Swap "info icon" for "help icon" in the listing, beginning at the line that contains "1537x784 pixels. Task: Click" and stopping after the line that contains "tap(32, 64)", and give those lines again with nothing else changed.

(Source data)

◆ ◆ ◆

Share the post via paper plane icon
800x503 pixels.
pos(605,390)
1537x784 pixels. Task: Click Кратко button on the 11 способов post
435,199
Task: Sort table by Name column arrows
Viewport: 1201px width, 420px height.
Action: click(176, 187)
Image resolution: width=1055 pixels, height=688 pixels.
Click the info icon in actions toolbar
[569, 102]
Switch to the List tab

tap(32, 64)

◆ ◆ ◆

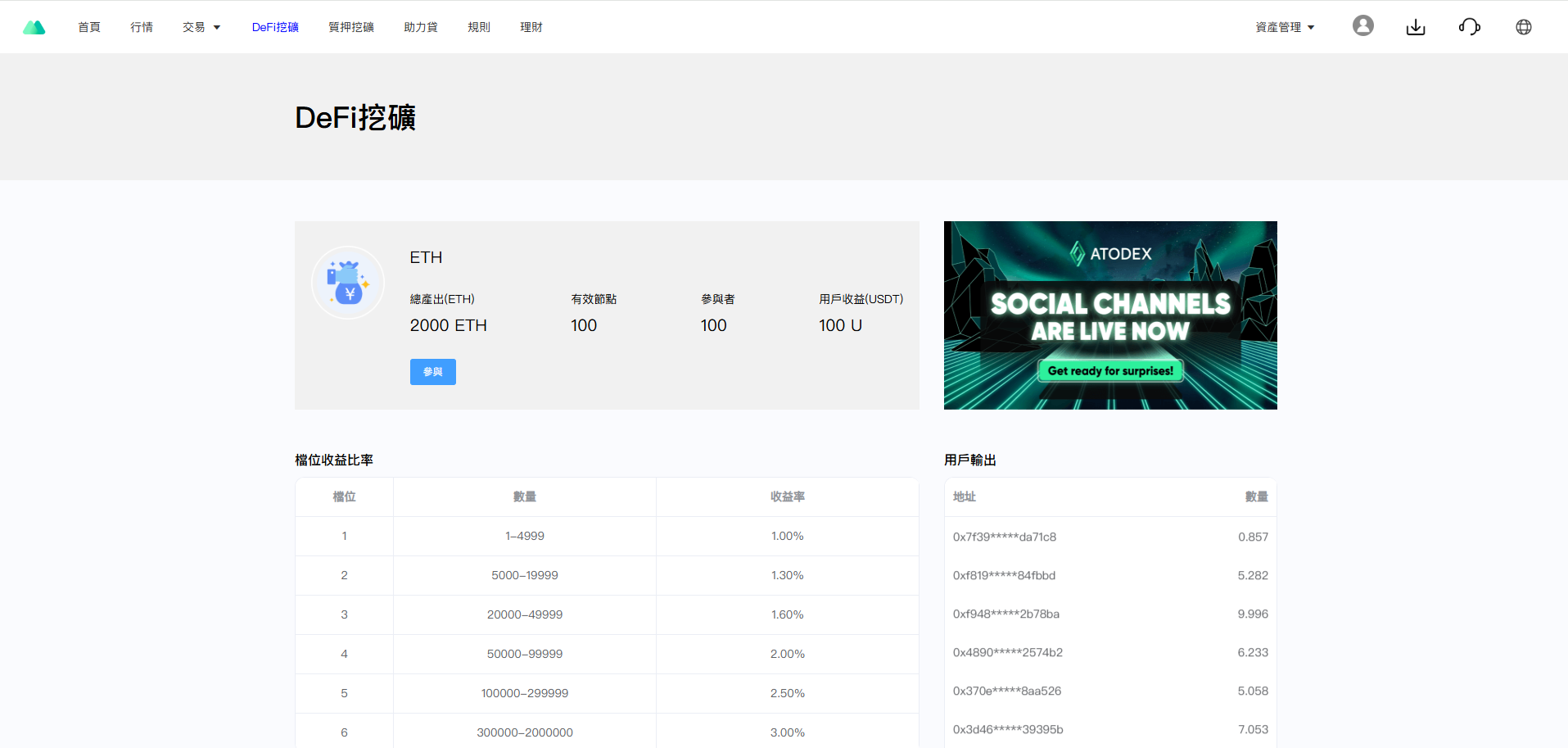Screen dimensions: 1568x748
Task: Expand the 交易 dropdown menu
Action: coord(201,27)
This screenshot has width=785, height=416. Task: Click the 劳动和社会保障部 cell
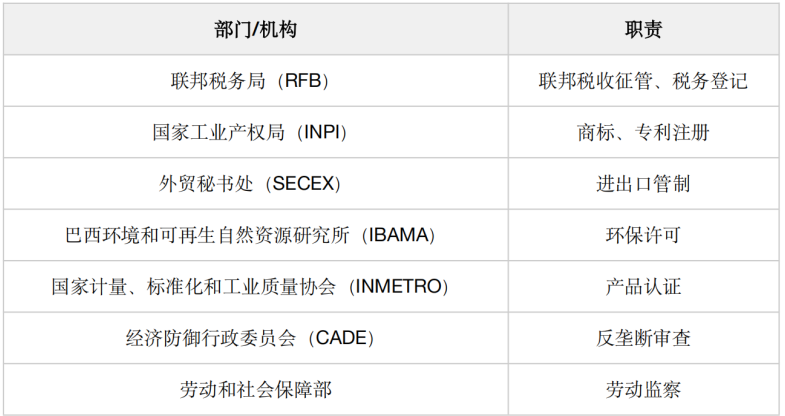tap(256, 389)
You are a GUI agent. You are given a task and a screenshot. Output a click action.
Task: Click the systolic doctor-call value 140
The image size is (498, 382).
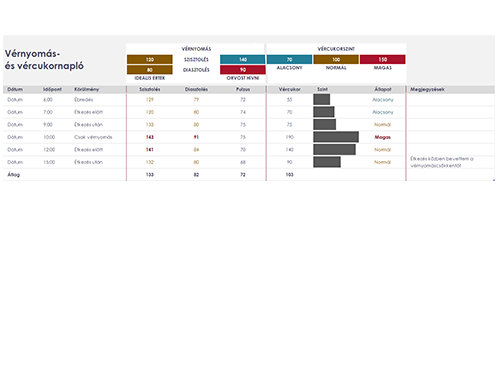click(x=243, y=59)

◆ ◆ ◆

Written response.
1537x784 pixels. Task: Click Кратко button on the 11 способов post
435,199
Task: Sort table by Name column arrows
Viewport: 1201px width, 420px height.
Action: click(176, 187)
Image resolution: width=1055 pixels, height=688 pixels.
Click the help icon in actions toolbar
[569, 102]
Switch to the List tab

tap(32, 64)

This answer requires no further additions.